Formation in Peril

Filed under: Con Spirito, Dissonance — Jess at 12:04 pm on Tuesday, May 27, 2008

If you have any interest in or concern for the future formation of Unitarian Universalist ministers, I suggest you take a look at the materials posted at Celestial Lands regarding proposed fundamental changes at Meadville Lombard Theological School.

On the public relations side of things, the school is touting their road ahead as nothing but positive. Underneath, however, is a painfully familiar story of opacity and stubbornness on the part of the administration, particularly noted by the lack of involvement by both the students and the faculty in the changes to the educational program. Add to that the turnover of at least 14 staff members in the last few years, and you have one hot mess.

I can’t say I’m surprised. I was struck, repeatedly, during our four years in Chicago while I supported my husband through this program, by the sheer myopia of the administration, especially in regards to their dealings with students and alumni/ae.

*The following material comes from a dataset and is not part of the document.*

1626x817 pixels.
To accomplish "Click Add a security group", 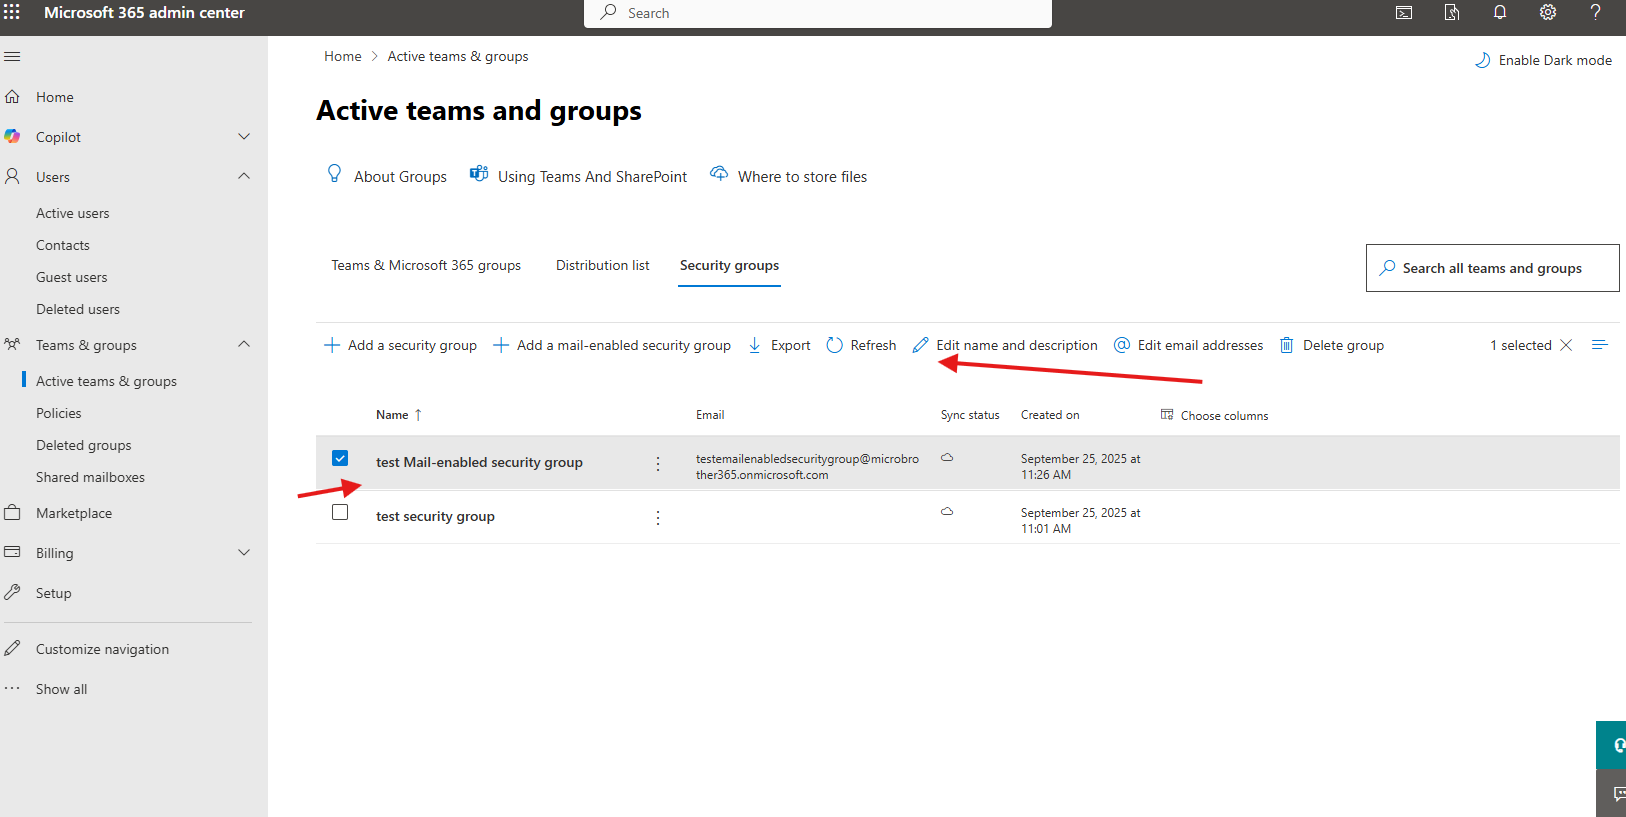I will (x=400, y=345).
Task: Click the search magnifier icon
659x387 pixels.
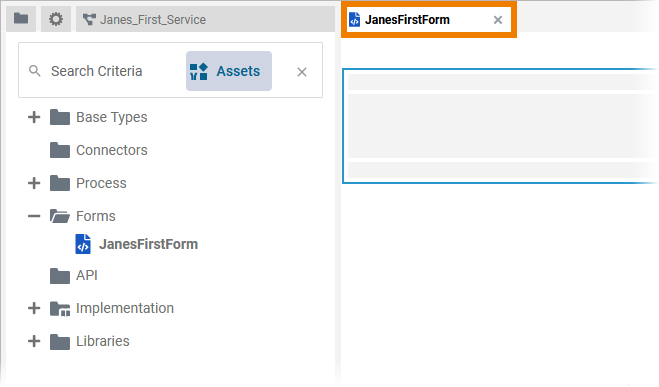Action: click(34, 71)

The students were and still are consistently left out of formative discussions, told that the school would “take care of them,” while the alumni/ae were and still are consistently pumped for funds without regard for how they were treated as students, or the cost of a seminary education that continues for years with astronomical student loan payments.

The faculty, on the other hand, seemed to be much in the same boat as the students — their input belittled, their resources limited, their ranks thinned in favor of more administrative positions (like the highly paid new provost) — and yet still managed to provide outstanding academic grounding to the students, and support on many levels during the process of ministerial formation. It should be noted that the faculty and the administration are completely separate entities.

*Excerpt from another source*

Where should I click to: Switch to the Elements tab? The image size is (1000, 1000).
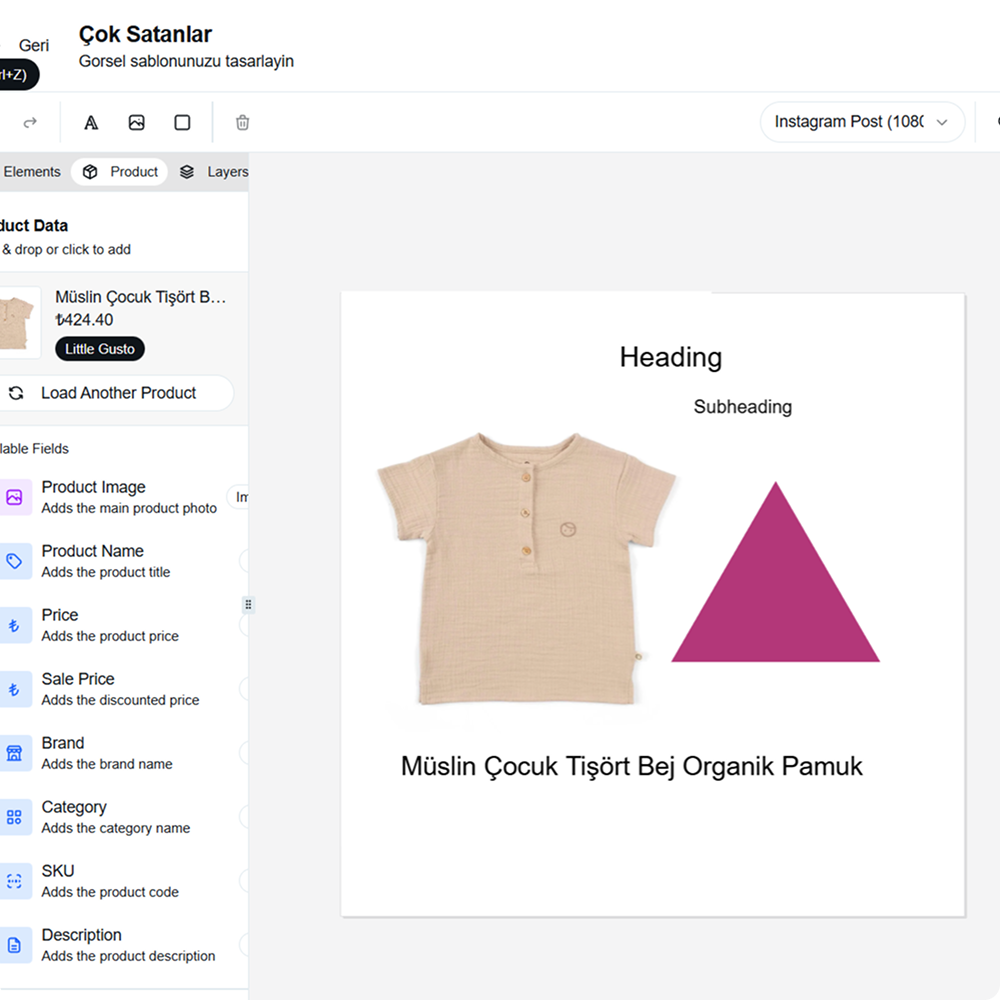(30, 172)
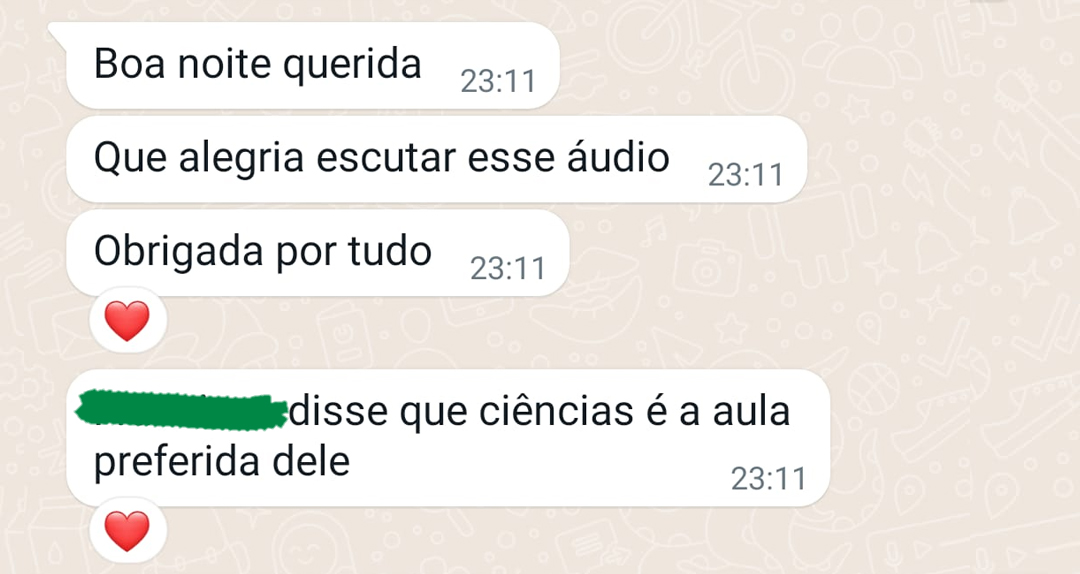Viewport: 1080px width, 574px height.
Task: Click the word "alegria" in second message
Action: coord(241,159)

Institutional issues aside, what troubles me most about the proposed changes to the academic curriculum is the seemingly arbitrary decision that a full year’s internship in a congregation is no longer a necessary step in the formation of a parish minister.

Sorry, but this is simply wrong. I speak as someone who has witnessed the formation of four years’ worth of seminary students, through their internships. They leave the school after two years of classes, still as students very much grounded in theory, go off for a year of internship, and come back secure in their authority and callings, having been through the trenches of an entire church year with all that entails. Not to mention that this internship is required by the Fellowship Committee, as a good measure of the kind of ministry this student will practice, and it doesn’t seem that committee has signed on to the proposed elimination of it from the M/L program, though the students have been “assured” otherwise. Not to mention that when a first year graduate is in search for a full time job in a congregation, the experiences of their internship provide a good measure to the search committee of what kind of ministry they might be getting.

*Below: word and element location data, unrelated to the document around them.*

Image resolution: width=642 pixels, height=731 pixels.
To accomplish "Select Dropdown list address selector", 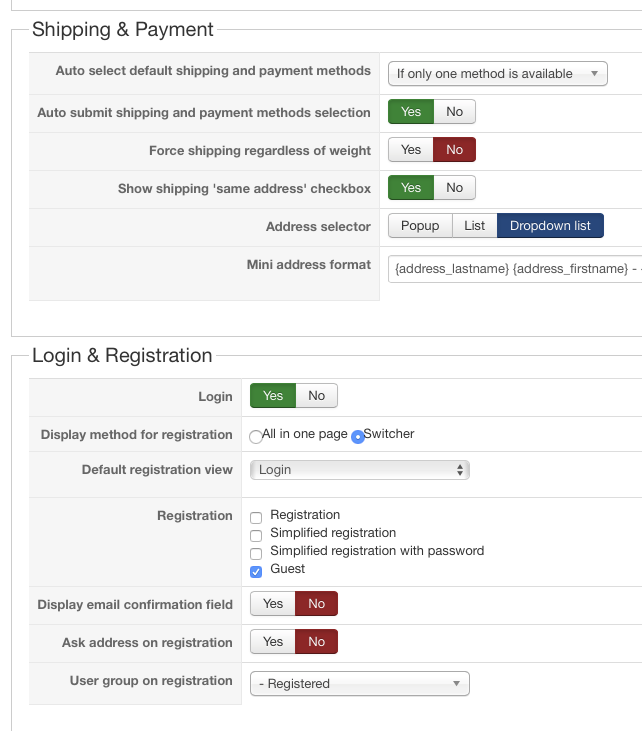I will (550, 226).
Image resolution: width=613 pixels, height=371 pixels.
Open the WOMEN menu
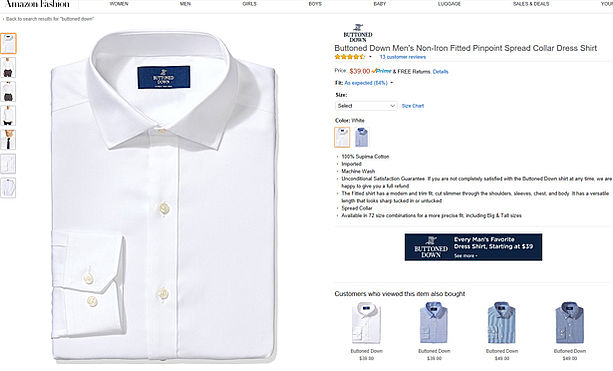(119, 4)
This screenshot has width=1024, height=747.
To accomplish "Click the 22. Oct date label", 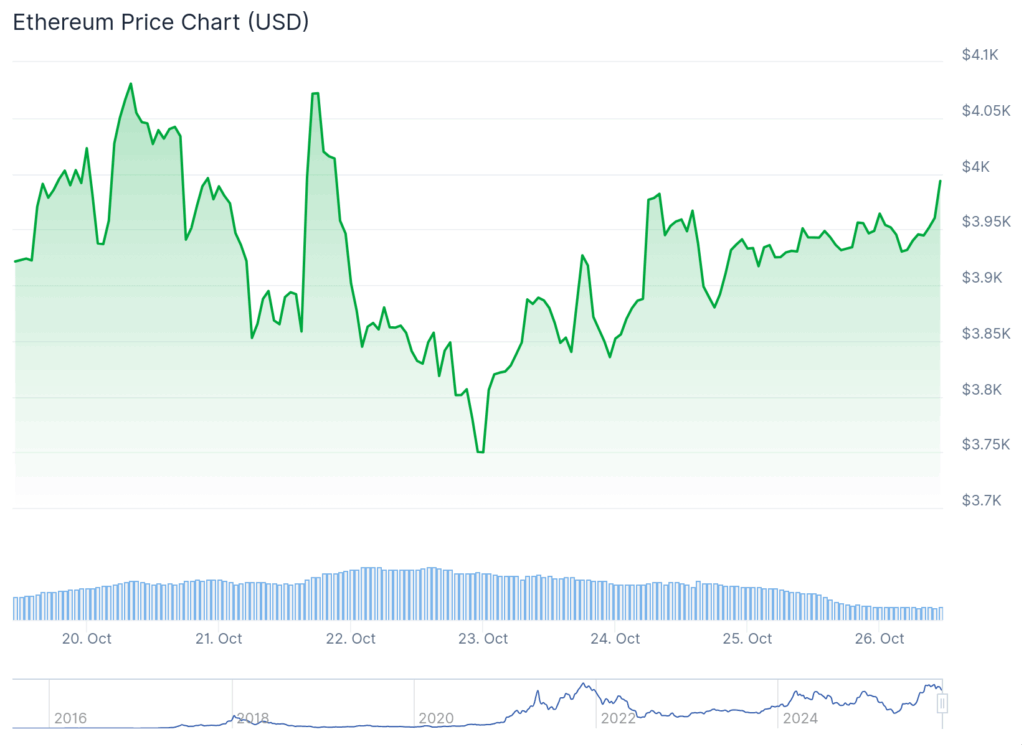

Would you want to hire someone to run your church right out of seminary, if they have not served an internship under the supervision of a senior minister? It’s the equivalency of a doctor’s residency, before they are permitted by licensing boards to go into private practice.

It may seem that I’m talking out of my ass about things that I’ve only witnessed from the outside, so I’ll close by referring you to the words of one of the most valued and respected members of the M/L faculty, not to mention throughout the Unitarian Universalist movement, Rev. David Bumbaugh:

“We’re headed for a trainwreck.”

If you believe ministry is important to this movement, this is something to which attention must be paid. Are we witnessing the death-march of one of our most valuable institutions, one of only two Unitarian Universalist seminaries? How indicative of more widespread problems in our movement is the brokenness of this institution?

Is it time for a louder call from the outside of the value our movement holds for our ministers and our seminarians?

2 Singers in the Choir

Comment by Sean

May 27, 2008 @ 3:37 pm

Hm. The first thought I have is that it doesn’t seem a very good tactical move, considering the Panel on Theological Education’s emphasis on “Excellence in Ministry” that is centered in/on congregations.


Despite the perceived competition between M/L and Starr King, I have a lot of respect for M/L and think this move is rather short-sighted. But I do have to say that the cry of “not enough input” from students and alums is a familiar one.

In my short time on the Starr King Board I have come to realize that student input is exceedingly valuable. At the same time, it is ultimately the Board that is accountable for the institution’s future. Much like the congregants in our churches, students tend to like the school they chose to attend. Change comes hard, especially when one is in the middle of a life-altering experience.

Anyway, all of this interests me, none of it really surprises me, and I hope with all my heart that both Meadville Lombard and Starr King come through this time of change stronger and more grounded in the gifts they bring to our movement.

Comment by Jess

May 27, 2008 @ 7:50 pm

In this case, it’s also the lack of input from the faculty, who just completed a lengthy curriculum review process to only see their work thrown aside as so much garbage in favor of this hare-brained scheme that the administration hasn’t even bothered to put into writing yet.

I’m all for positive change, to make the process better. But not when that change is enacted without considering, much less consulting all of the stakeholders — the proposed implementation of this plan, which is already being touted to alumni/ae and the general public as a done deal, before the Board has even seen it, will directly affect next year’s incoming class, who applied and were accepted to a very specific model of ministerial formation. If I were one of those incoming students, I imagine I would feel misled and possibly even betrayed to show up the first week of classes and have it be something completely different from what I signed up for.